A possible “Islamic” alternative to Microlending

Joe Bradford

| 02/20/2010

Muhammad Yunus having won the Nobel prize for economics, Microfinance has become a hot item for many seeking to make money and “lend” a helping hand. Much criticism has surrounded Microfinance, from Muslims and Non-Muslims alike, questioning the ethics and viability of the practice.

Objections generally center on the fact that it is an interest (Riba) based system, loaning out small amounts of money at a very high rate. Exploitation of women is another big concern. The majority of Microfinance and Micro-credit agencies cater solely to women, even though this apparently is a good thing, many of those women act merely as collection agents for the male members of their families who spend the money while the women bear the credit risk. Additionally, dependence on loans leads to circular borrowing and may constitute a minor form of debt slavery, forcing people out of waged work and into the informal economy.

These points aside, the objective here is not to dwell on the objections to or attempt to dismantle this system, but instead to promote a more ethical and credit-safe alternative to such practices.

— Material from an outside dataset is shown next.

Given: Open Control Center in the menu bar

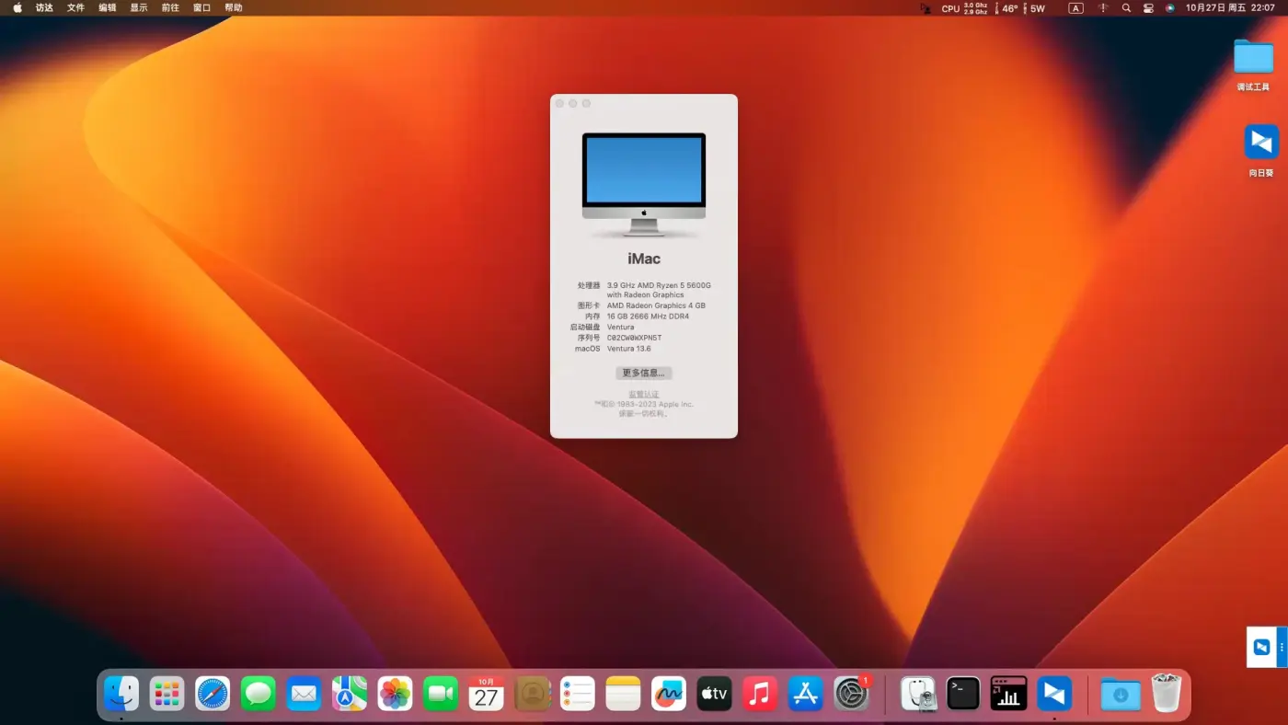Looking at the screenshot, I should tap(1148, 7).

Many proponents of “Islamic Finance” promote profit-sharing schemes that reduce credit risk and ensure profit-loss equity among the involved parties. One such method that may provide an alternative is called “Credit-Based Mudarabah”.

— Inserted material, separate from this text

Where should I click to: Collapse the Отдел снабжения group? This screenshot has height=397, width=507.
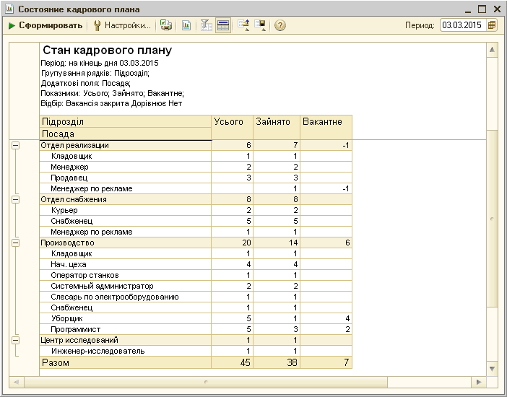(x=14, y=199)

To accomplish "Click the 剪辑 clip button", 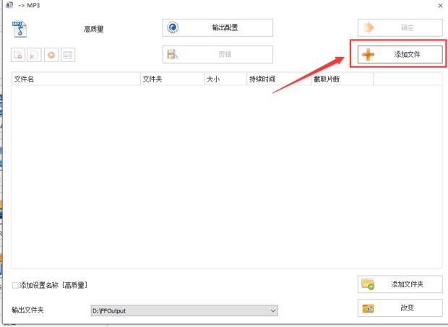I will click(x=217, y=54).
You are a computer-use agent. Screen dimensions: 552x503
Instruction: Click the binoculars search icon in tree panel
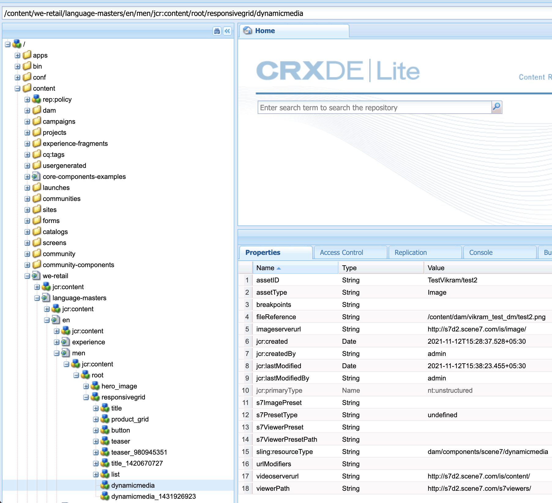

Mudarabah is an Arabic word for silent partnership,

Sharikat alMuDarabah: a partnership of two parties in which one provides capital and the other provides labor. (For more on partnerships look here)

One method that the researcher mentioned was “credit-based Mudarabah” i.e. a credit-based silent partnership.

Credit-based Silent Partnership

Parties involved:

There will be one party that will provide the labor, known here as the “Agent”. The other party will provide capital, known here as the “Financier”.

How it works:

  1. The agent and the financier enter into a partnership agreement
  2. The two parties agree that the financing will not be provided until
    the business deal is arraigned with the various other parties involved.
  3. Once proof of the deal is presented to the financier, payment is made
    to the third party selling the goods, and profits are shared between the
    financier and the agent.

An example:

  1. Take into consideration this scenario:
  2. An agent purchases concrete for re-sale with the option to
    return or cancel within 48 hours.
  3. He then signs agreements with the purchasers of the concrete for delivery at the specified date.
  4. Upon closure of the deal, he presents proof of purchase for re-sale and
    closure of re-sale to the financier, who then would issue payment to the
    concrete salesman.
  5. Profits from the re-sale would be divided up between
    the agent and the financier.

Benefits of this method:

  1. Cancellation of the last deal would cancel the first, and sales risk
    is minimized.
  2. Credit-risk and risk of failure are brought to a minimum, as are the
    problems of misreporting

Additional considerations:

  1. The method is applicable for both wholesale and retail
  2. If the trade between the suppliers, the agent, and the retailers is constant, then there would only have to be an agreement to supply, with order amounts on a case by case agreement, an OCO (one cancels the other) agreement can be done in case the retailers or the financier defaults, so safety guards are in place.